PHILADELPHIA (CBS) -- At times, we overlook what's right in front of us.
"You become like part of the furniture. You're just there," said Anthony Messina, who has been homeless on and off for 11 years.
But there is one man with a vision to truly see those who, at times, feel invisible.
"It's none of my business how they got in their situation. But I make it my business to help them get out," said 29-year-old Brennon Jones.
Since January, Jones has been a one-man mobile barbershop - "Haircut 4 Homeless" - offering free haircuts to the homeless around Philadelphia.
"I look past their outer appearance. I look past whatever addiction they may have.

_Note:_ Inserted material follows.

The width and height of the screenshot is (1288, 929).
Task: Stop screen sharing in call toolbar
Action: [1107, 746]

I see the person for who they are," he said.
He added that he has been able to make meaningful connections.
"My very first haircut, his name is Braden. I cut his hair on 15th & Walnut [Streets]. A few days later, I went to check up on him and he wasn't there. I was hoping nothing bad happened to him. When we did catch up weeks later, he got offered a full-time job."

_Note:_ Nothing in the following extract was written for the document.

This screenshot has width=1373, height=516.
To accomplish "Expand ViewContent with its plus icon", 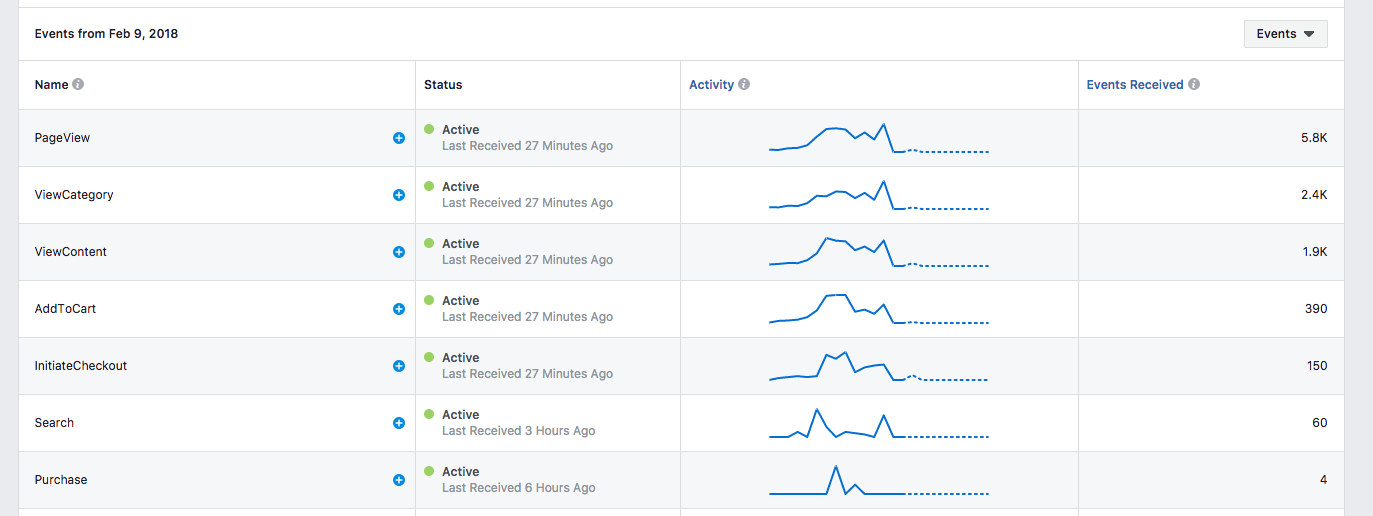I will point(399,252).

He didn't realize the eyes also on him; his mission caught the attention of Taper's Barber Shop owner Sean Johnson.
"What he was doing down there, I was very impressed," Johnson said.
So Johnson, who recently bought another space a few doors down from his own, had an idea: pay it forward.
"I decided what other way to help another brother out than to donate the shop," he said.
The space, fully furnished, will be the home of Haircut 4 Homeless.
"When I first walked in here, I was blown away," Jones said.
When he opens in November, he plans to dedicate Mondays to serve the homeless, partnering with shelters and stylists to provide transportation, a cut, and food.
"It's a safe haven for me to touch and bless those lives that often we forget about," Jones said.
One haircut at a time, he's proving that with clippers and compassion, kindness can transform more than just an appearance. It can uplift a soul.
"I know there's good in this world, especially in our city," Messina said, in tears. "I would still be living under 95."
With the help of the non-profit Pathways to Housing PA, the 54-year-old is moving into a free apartment.
These are the kinds of stories, Jones says, that makes his work worthwhile.
"Go out and conquer the world. There is still faith. I still believe in you in spite of your circumstances," Jones said.